Her insan için doğumdan itibaren geçirdiği evrelerin en önemlisi herhalde çocukluğudur. Bu evrede sonraki yaşamın nasıl şekilleneceği bu dönemde oluşan kişilik ile doğrudan ilgilidir. Çocuğun sağlıklı kişilik geliştirmesinde güvenli ve destekleyici aile ortamı önemli bir yer tuttuğunu biliyoruz. Ancak maalesef ki her çocuk her zaman sağlıklı bir aile ortamında büyüme ve gelişme imkanına sahip olamıyor.
Sosyo-ekonomik yoksunluk, ebeveyn kaybı, boşanma, kötü muamele ve ihmal gibi nedenlerle ailesinden ve sosyal çevresinden ayrılmak zorunda kalan çocuklar bulunuyor.

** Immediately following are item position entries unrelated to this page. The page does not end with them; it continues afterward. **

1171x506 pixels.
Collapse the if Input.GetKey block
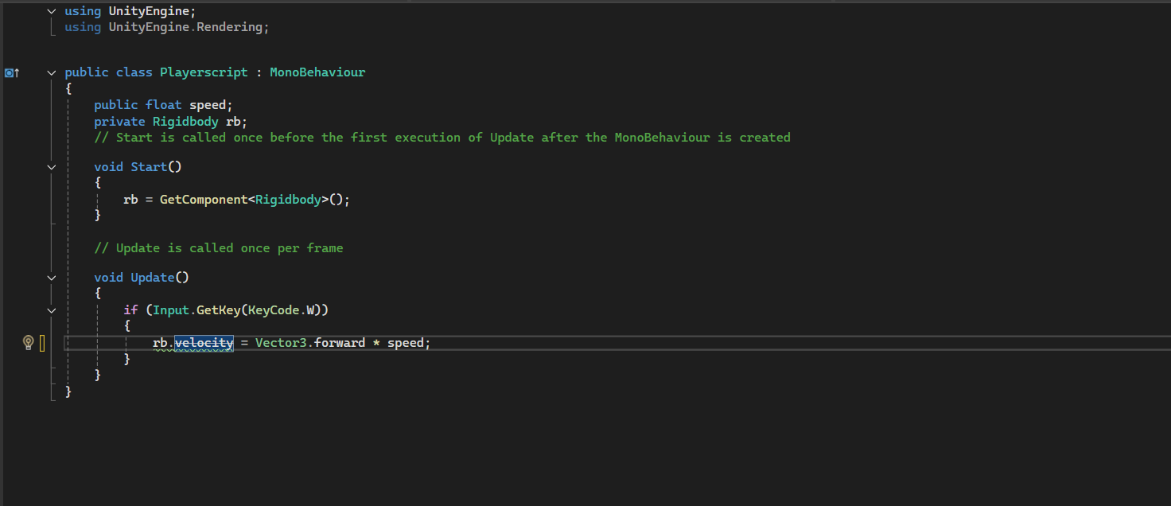pyautogui.click(x=52, y=310)
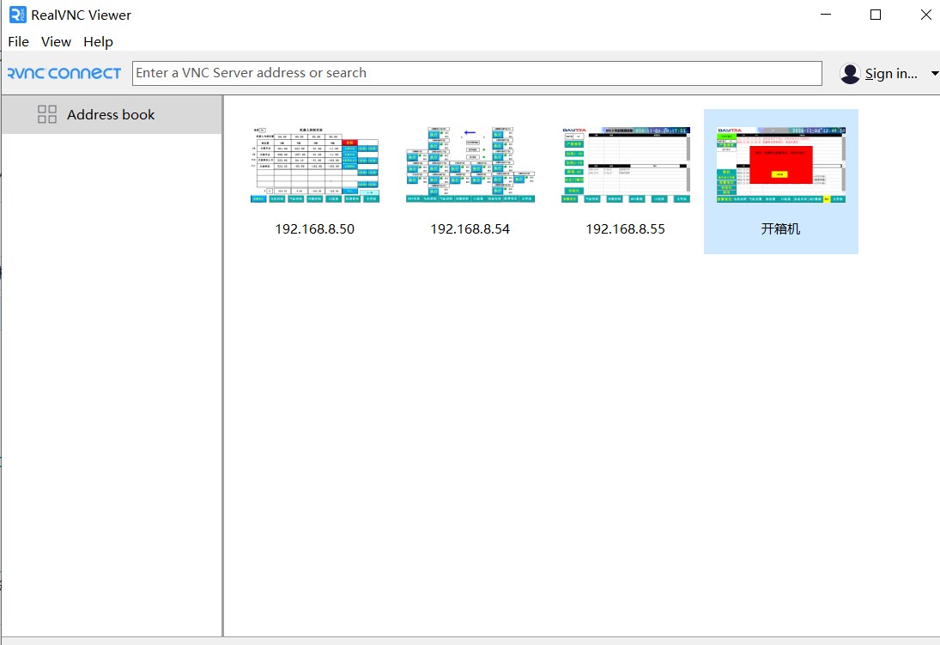Click the 192.168.8.54 name label

[470, 229]
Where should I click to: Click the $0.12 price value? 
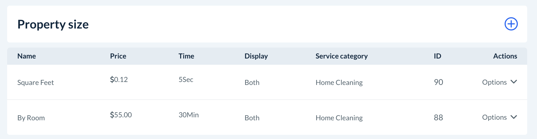(119, 80)
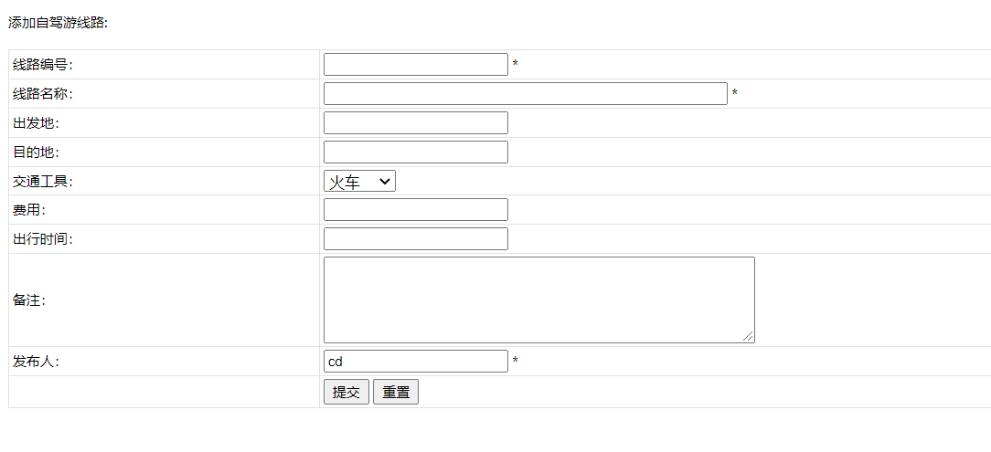Open the 交通工具 dropdown showing 火车
The image size is (991, 452).
point(359,182)
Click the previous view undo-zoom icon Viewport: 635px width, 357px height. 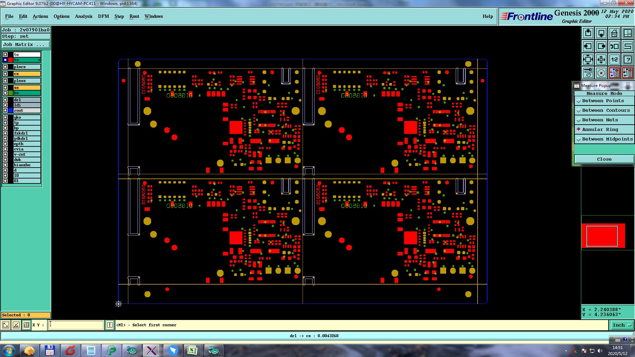pyautogui.click(x=614, y=46)
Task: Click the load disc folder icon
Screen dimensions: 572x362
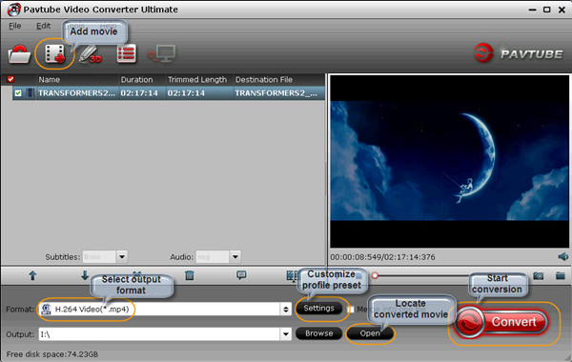Action: (19, 54)
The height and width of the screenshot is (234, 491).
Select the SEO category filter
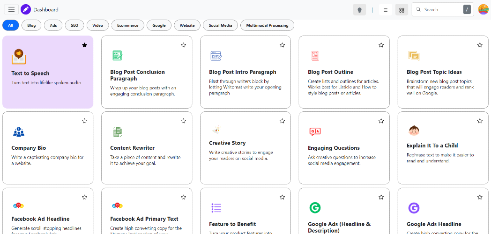pyautogui.click(x=74, y=25)
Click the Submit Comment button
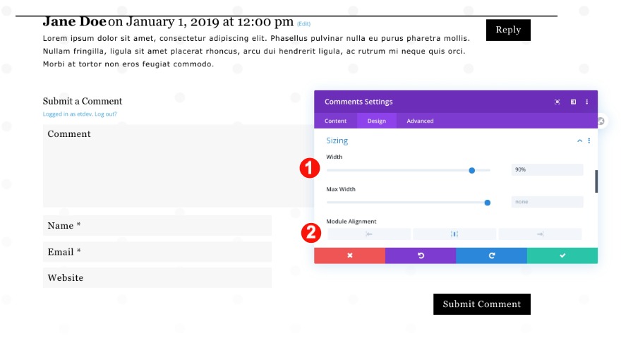Screen dimensions: 621x348 click(482, 304)
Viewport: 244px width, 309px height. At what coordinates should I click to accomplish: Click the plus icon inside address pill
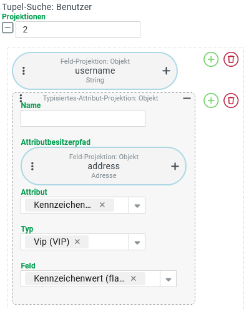(x=175, y=166)
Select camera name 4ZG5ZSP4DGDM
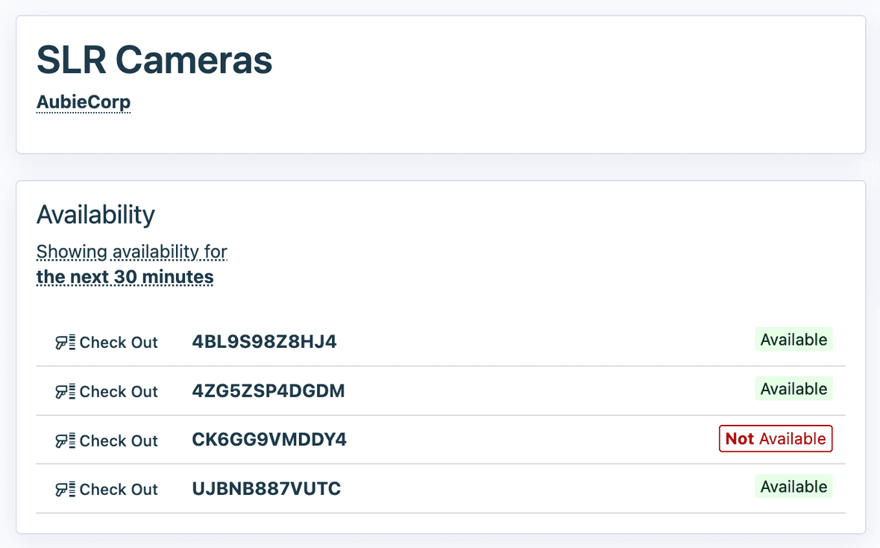Screen dimensions: 880x548 tap(268, 390)
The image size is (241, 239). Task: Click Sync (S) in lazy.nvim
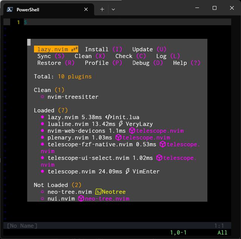click(x=51, y=56)
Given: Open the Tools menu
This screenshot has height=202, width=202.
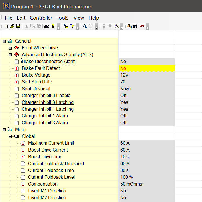Looking at the screenshot, I should 62,18.
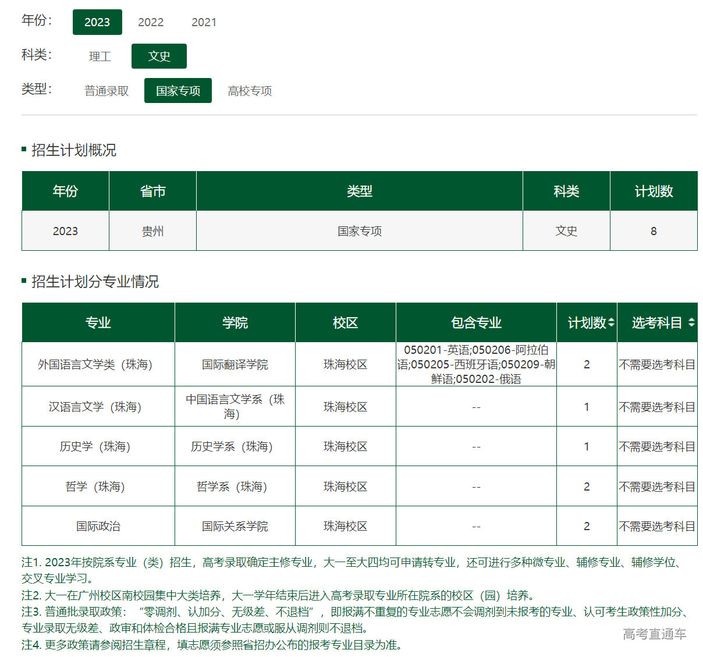This screenshot has height=657, width=703.
Task: Sort by 计划数 column arrow icon
Action: tap(610, 323)
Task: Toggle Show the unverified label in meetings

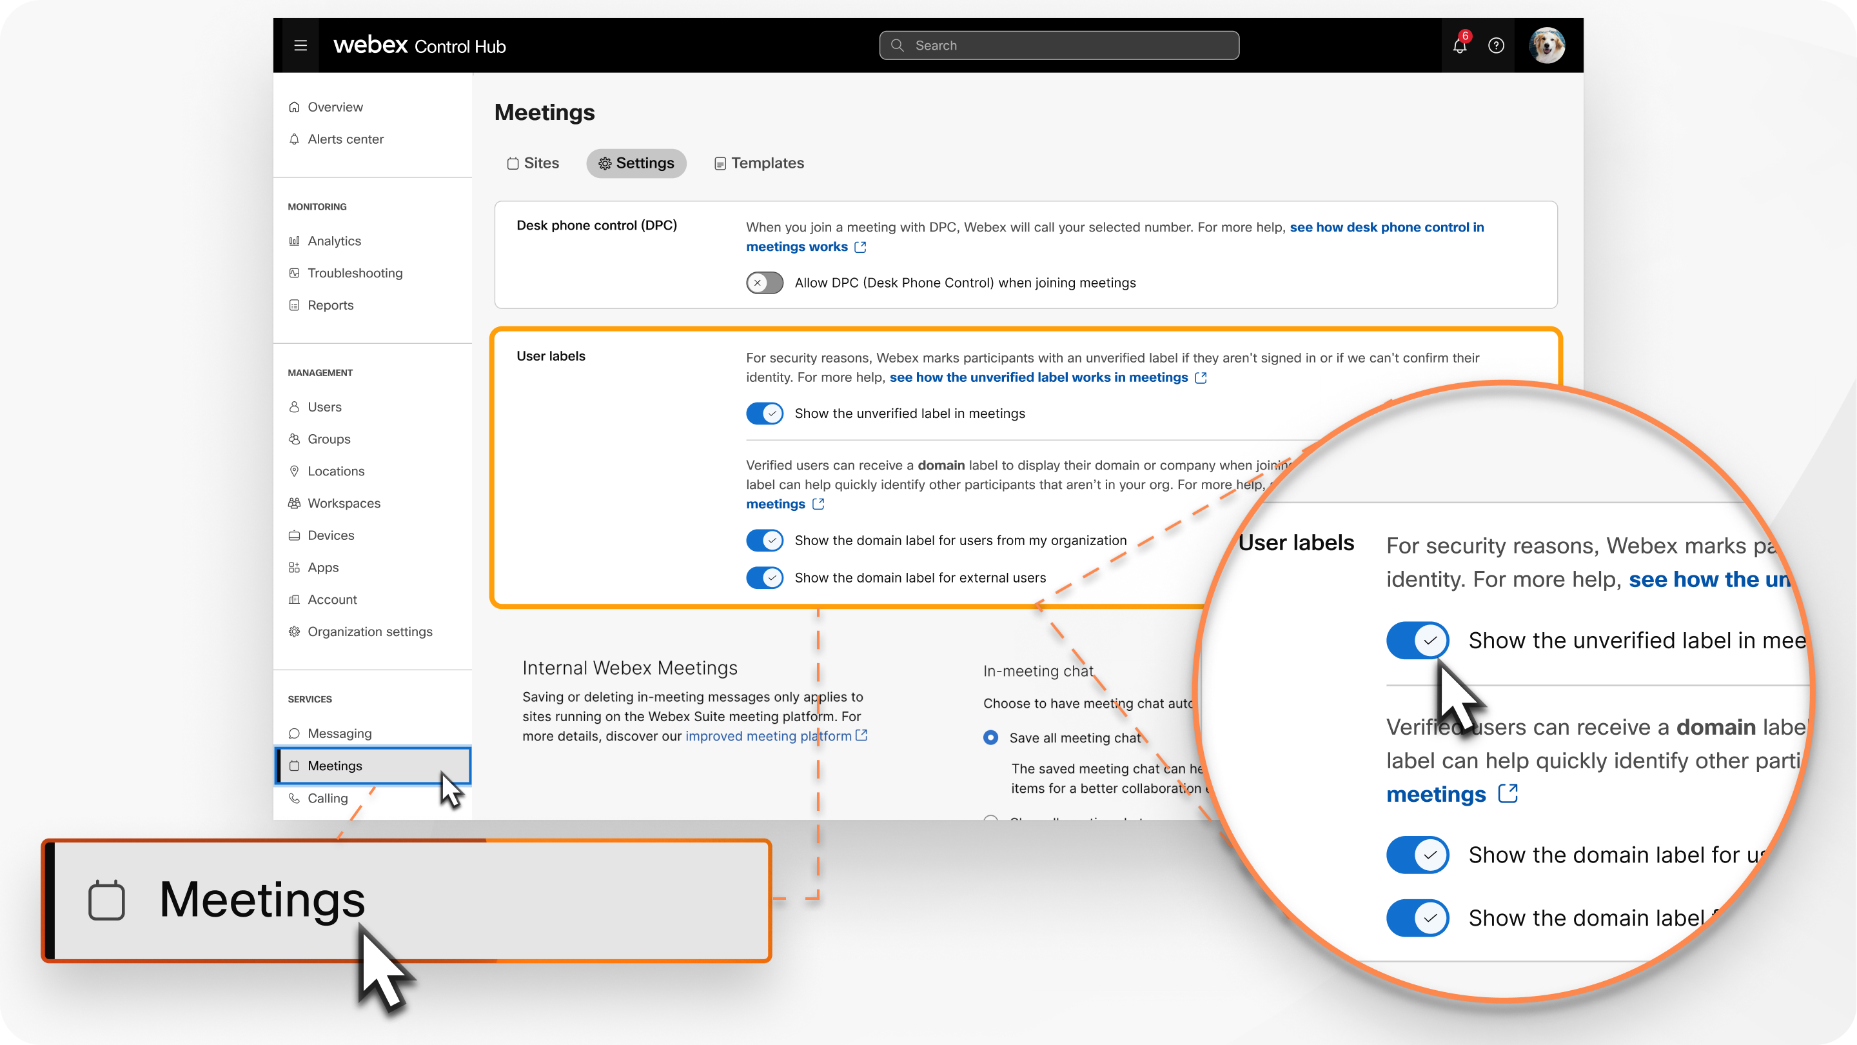Action: (x=766, y=413)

Korunmaya muhtaç çocuk olarak nitelendirilen bu çocukları devlet himaye ederek psikososyal açıdan iyi olma hallerini korumaya çalışıyor.
Malumdur ki korumaya muhtaç çocuklara bakım hizmeti veren kurumlar maddi imkan açısından son derece donanımlı olsa da ailenin yerini tutması mümkün değildir. Korunmaya muhtaç çocuklara bakım hizmete sunarken onların psikososyal özelliklerine ve ihtiyaçları dikkate almak hem hizmet sunumuna kolaylaştıracak ve hem de çocukların geleceğe güvenle hazırlanmasını sağlayacaktır.
Korunmaya muhtaç çocuklara yönelik hizmetlerde güven ilişkisi geliştirebilmek için hak temelli bir yaklaşımla ihtiyaçlarını zamanında giderilmesi önemlidir. Kurum çalışanlarının çocukla kuracağı ilişkinin sağlıklı olabilmesi için çocuğun içinde bulunduğu gelişim dönemine göre sorun ve ihtiyaçların doğru tespit edilmesi gerekiyor. Bu da korunmaya muhtaç çocukların psikososyal yapılarını bilmekle mümkündür. Genel anlamda çizilen bu çerçevenin kişi bazlı yaşanmışlıklarına da inerek yeni pozisyonlar belirlemek yerinde olacaktır. Bu alandaki hizmetlerin daha iyi seviyelere gelmesi için hem toplum hem de devlet olarak daha fazla çalışmalıyız.